OpenAI and Google released GPT-4o and Gemini 1.5 Pro on May 13, 2024, and May 14, 2024, respectively. According to the MMLU benchmark results, Claude 3 Opus scored 86.8% and GPT-4o scored 88.7%, both surpassing GPT-4’s score of 86.4% 23–25. Gemini 1.5 Pro scored 85.9%, which is similar to GPT-4 2. We hypothesized that more advanced LLMs would achieve higher accuracy rates in medical licensing examinations, approaching or surpassing the 95% threshold. A previous study used the United States Medical Licensing Examination (USMLE) to test GPT-4o’s accuracy in answering medical licensing exam questions in English. GPT-4o scored between 85.7% and 92.5% across the three steps of the USMLE 26. However, the performance of the GPT-4o on medical licensing exams in English-speaking countries may not fully reflect its performance on medical licensing exams in non-English-speaking countries.
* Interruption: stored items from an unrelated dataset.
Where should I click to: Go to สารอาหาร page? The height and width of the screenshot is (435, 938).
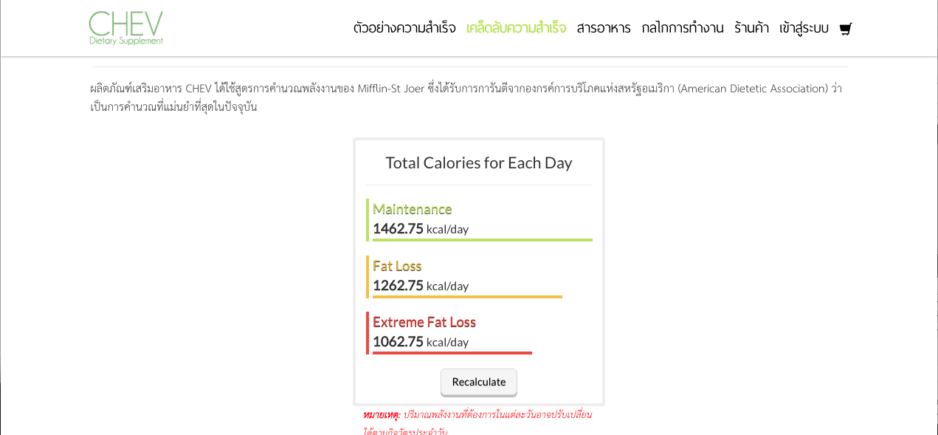604,28
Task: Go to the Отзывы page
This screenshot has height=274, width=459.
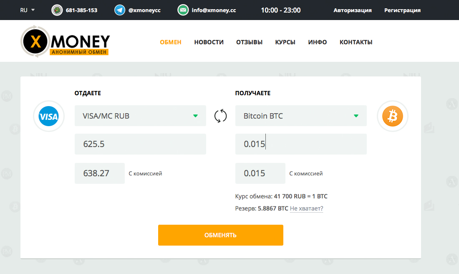Action: [249, 42]
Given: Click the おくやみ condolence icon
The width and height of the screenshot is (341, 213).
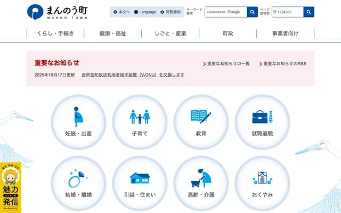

Furthermore, this study did not test other LLMs with performance similar to that of GPT-4o. To the best of our knowledge, no study has tested the performance of the most advanced LLMs on medical licensing exams in non-English-speaking countries in 2024. Our study aimed to fill this gap in the literature.
Study Aims and Objectives
Our study utilized the Japanese Medical Licensing Examination (JNME) to evaluate the performance of the four most advanced LLMs, GPT-4o, Claude 3 Opus, Gemini 1.5 Pro and GPT-4, to clarify the following issues:
How do GPT-4o, Claude 3 Opus, and Gemini 1.5 Pro compare with GPT-4 in terms of overall performance? Which LLM method performs best? Can any LLM pass the exam or reach a 95% accuracy threshold?
How do LLMs perform on image-based versus non-image-based questions?
Does the year of publication of the questions affect LLM performance?
How do LLMs perform in different medical specialties?
Does question difficulty influence LLM performance?
Does the number of publications in various medical specialties correlate with LLM performance in these specialties?
By addressing these questions, we will deepen our understanding of LLMs in answering medical questions, summarizing existing issues, and providing recommendations for the future development and updating of LLMs. We aim to pave the way for the application of LLMs in medical education and clinical diagnosis.
Methods
Tested LLMs
We selected the four most advanced LLMs as of June 2024—GPT-4o, GPT-4, Gemini 1.5 Pro, and Claude 3 Opus—as test subjects 2, 23, 24.
Japanese National Medical Examination (JNME)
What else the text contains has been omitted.